> **Okuma metni**:

++++++++++

MHP'de deprem falan yok…
Cemal İncesoyluer
- 1700
Ülkücü Ocakları eski Genel Başkanı ve MHP Genel Başkan Yardımcısı Atilla Kaya, mecliste görüşülmesine başlanacak anayasa değişikliğine “hayır oyu” vereceğine açıklayarak istifası üzerine, MHP’deki muhalif cephe de yeniden umutlar yeşerdi. Sosyal medyada bir milletvekilinin daha istifa ettiği duyurulduysa da, kısa sürede aslı-astarı olmadığı anlaşıldı.
En iyimser ve üst perdeden bir tabloyla, MHP’de anayasa değişikliğine 10 milletvekilinin “hayır oyu” vereceğini düşünelim. Ne çıkar bundan? AK Parti ile MHP’nin meclis’teki toplam oyu 355’dir. 10 MHP’den çıksan, 10’da AK Parti’den çıksan, yasanın 335 oyla geçeceği çok açık. Tekrar ediyorum, bu rakamları en iyimser olası olarak veriyorum. Yoksa, gerek AK Parti’de, gerekse MHP’de bu kadar fire olacağı ihtimalini görmüyorum.
Cumhurbaşkanlığı sistemiyle ilgili anayasa değişiklik önerisinin komisyondan geçip, meclis genel kurul gündemine gelmesiyle, kulislerdeki hesabın meclise uymadığını gören muhalefet, hassaten CHP cenahı; yanlarına bir takım müzmin medyayı da alarak algı operasyonuna start verdiler. Ki, bu operasyonlardaki hötlük, amatörlük ve iki gözüne iki parmak kıvamındaki acemilikleriyle kamuoyunu bırakın ikna etmeyi, toplumun eğlencesi haline geldiler. Bu algı operasyonların teması: MHP siyaseten yok oluyor, şeklinde… Tabii yerseniz!
Oysa, son dönemde Cumhurbaşkanı Erdoğan ile birlikte siyaset üreten tek lider Devlet Bahçeli’dir. Hatta, siyasetten öte ülkenin durum ve ahvalini en iyi okuyup, “Mesele vatansa gerisi teferruattır” aforizmasını her fırsatta dile getiren devlet adamıdır. 1 Kasım milletvekili genel seçimlerinde MHP’nin oy oranı %11’lerde iken, bugün bütün kamuoyu araştırma şirketlerinin denek verilerine göre %13-15 arasında seyrediyor. Bu MHP mi siyaseten bitiyor? Bırakın Allah aşkına, madem algı operasyonu yapacaksınız, insanların aklıyla alay etmeden yapın. Daha doğrusu, alay edeyim derken komik duruma düşmeyin.

++++++++++

> **Verilen görev 1**:
MHP hakkındaki yazıya göre AK Parti ile MHP'nin mecliste toplam kaç oyu vardır?
Metin ile kayıtlar birbirinden farklı kaynaklardan alınmıştır.

> **Öğe koordinat verileri**:
++++++++++

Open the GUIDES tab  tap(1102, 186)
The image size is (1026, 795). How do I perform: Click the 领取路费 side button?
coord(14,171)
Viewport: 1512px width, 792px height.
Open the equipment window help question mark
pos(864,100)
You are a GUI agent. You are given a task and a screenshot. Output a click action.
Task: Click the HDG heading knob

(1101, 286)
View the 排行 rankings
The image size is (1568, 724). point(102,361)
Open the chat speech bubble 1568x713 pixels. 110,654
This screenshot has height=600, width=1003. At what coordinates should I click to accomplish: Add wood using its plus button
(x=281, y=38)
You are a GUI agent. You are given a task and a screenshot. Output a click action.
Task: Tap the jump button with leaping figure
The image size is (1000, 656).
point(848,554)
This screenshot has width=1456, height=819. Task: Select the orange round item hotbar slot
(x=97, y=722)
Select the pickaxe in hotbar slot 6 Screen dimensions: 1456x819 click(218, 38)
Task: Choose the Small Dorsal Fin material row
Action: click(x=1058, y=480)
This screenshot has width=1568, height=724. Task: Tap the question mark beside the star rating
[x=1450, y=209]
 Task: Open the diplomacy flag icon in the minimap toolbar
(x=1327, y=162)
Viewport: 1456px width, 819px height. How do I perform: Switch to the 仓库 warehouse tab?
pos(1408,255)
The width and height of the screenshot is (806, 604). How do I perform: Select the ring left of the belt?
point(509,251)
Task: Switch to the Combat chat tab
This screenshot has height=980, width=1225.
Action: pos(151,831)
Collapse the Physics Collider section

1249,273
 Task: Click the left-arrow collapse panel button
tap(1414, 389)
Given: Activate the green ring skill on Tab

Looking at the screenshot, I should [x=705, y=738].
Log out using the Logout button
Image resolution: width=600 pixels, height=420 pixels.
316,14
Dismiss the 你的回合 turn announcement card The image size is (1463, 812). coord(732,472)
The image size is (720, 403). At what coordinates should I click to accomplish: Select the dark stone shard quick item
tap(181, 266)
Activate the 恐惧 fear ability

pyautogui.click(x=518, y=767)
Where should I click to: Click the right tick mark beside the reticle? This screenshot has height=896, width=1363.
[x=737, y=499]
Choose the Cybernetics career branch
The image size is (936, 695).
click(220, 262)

++++++++++

> **Verilen görev 2**:
Kayıtların ilk satırından başlayıp "The image size is (1568, 724). point(102,361)" ifadesini içeren satırda bitecek şekilde bu satırları hiçbir değişiklik yapmadan yeniden yazın; son satır da dahildir.

> **Tam yanıt 1**:
355.

> **Tam yanıt 2**:
Open the GUIDES tab  tap(1102, 186)
The image size is (1026, 795). How do I perform: Click the 领取路费 side button?
coord(14,171)
Viewport: 1512px width, 792px height.
Open the equipment window help question mark
pos(864,100)
You are a GUI agent. You are given a task and a screenshot. Output a click action.
Task: Click the HDG heading knob

(1101, 286)
View the 排行 rankings
The image size is (1568, 724). point(102,361)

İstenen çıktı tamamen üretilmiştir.